Pasó toda la noche en el hospital, sin que nadie fuera a verla.
Al día siguiente, cuando regresó a la mansión, la casa estaba completamente vacía.
Su teléfono vibró: era una foto que le había enviado Elena.
Bajo el cielo azul del mar, Benjamín abrazaba a Elena por la cintura, ambos sonriendo radiantes a la cámara.
El pie de foto decía: [Me ha traído a la playa para distraerme. Dice que necesito relajarme después del susto].
Ángela apagó tranquilamente la pantalla y empezó a hacer su equipaje.
Al cerrar la cremallera de la maleta, de repente se dio cuenta de que, después de tres años viviendo allí, apenas tenía pertenencias propias.
Una maleta de veinticuatro pulgadas bastaba para guardar todas sus cosas.
Resultó que nunca perteneció realmente a ese lugar.
Así como nunca logró entrar en su corazón.
—¿Reconoces tu error?
La voz de Benjamín sonó de repente a su espalda. Ángela se dio la vuelta y lo vio de pie en la puerta, impecable con su traje, arrugando levemente la frente, mirándola con aire crítico.

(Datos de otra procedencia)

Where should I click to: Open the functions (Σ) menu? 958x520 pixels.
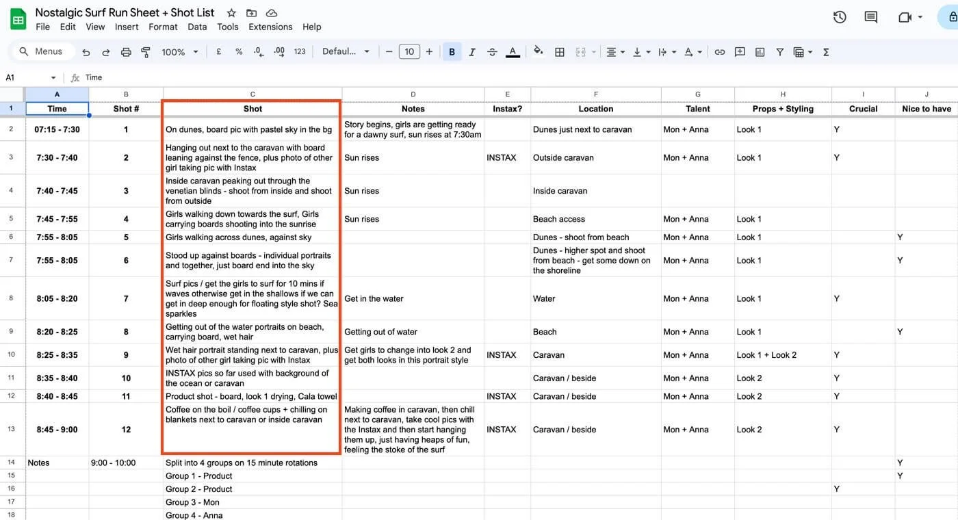tap(826, 51)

—Reconozco mi error —respondió ella en voz baja.
Su error fue enamorarse de él.
Su error fue persistir en su terquedad durante tantos años.
El semblante de Benjamín se suavizó un poco. —Mientras lo reconozcas, está bien. Cámbiate de ropa, iremos a la fiesta.
—¿Fiesta? —Ángela quedó ligeramente atónita.
—¿No recuerdas que hoy es mi cumpleaños? —la expresión de Benjamín se endureció más, con un tono de incredulidad, como si no pudiera entender cómo había olvidado algo tan importante.
Entonces, Ángela recordó, de manera vaga, que era su cumpleaños.
Otros años por estas fechas, ella ya habría preparado el pastel, elegido el regalo con esmero e incluso decorado todo a mano.
Sabía el sabor que le gustaba, la decoración que detestaba, los deseos que pedía cada año.
Pero ahora, lo había olvidado.
—Vete tú primero —dijo en voz baja, tan suave que apenas se oía—. Me cambiaré y prepararé el regalo antes de ir.
—¡Benjamín! —la voz de Elena llegó desde abajo, con un deje de coquetería—. ¡Todos te estamos esperando!
Benjamín asintió y le dirigió a Ángela una última mirada. —No tardes.
Después se dio la vuelta y se fue, sus pasos alejándose poco a poco.
Ángela permaneció en el mismo sitio, mirando cómo su figura desaparecía al final del pasillo, con una sonrisa irónica asomando levemente en los labios.
Benjamín...
Esta vez, el regalo de cumpleaños que le daría sería desaparecer para siempre de su mundo.
Les concedería su felicidad a él y a Elena, y también se liberaría a sí misma.
Tomó la maleta que ya había preparado, miró por última vez el lugar donde había vivido por tres años y, sin volverse, se marchó.
En el aeropuerto, entre la multitud, Ángela se detuvo frente a la puerta de embarque, sacó su teléfono y le envió a Benjamín un último mensaje.
[Benjamín, me voy. Te deseo toda la felicidad del mundo junto a Elena.]
Luego apagó el teléfono y se dirigió a la puerta de embarque.
El sueño de tres años terminó y al fin había despertado.
No volvería a encontrarse con él nunca más.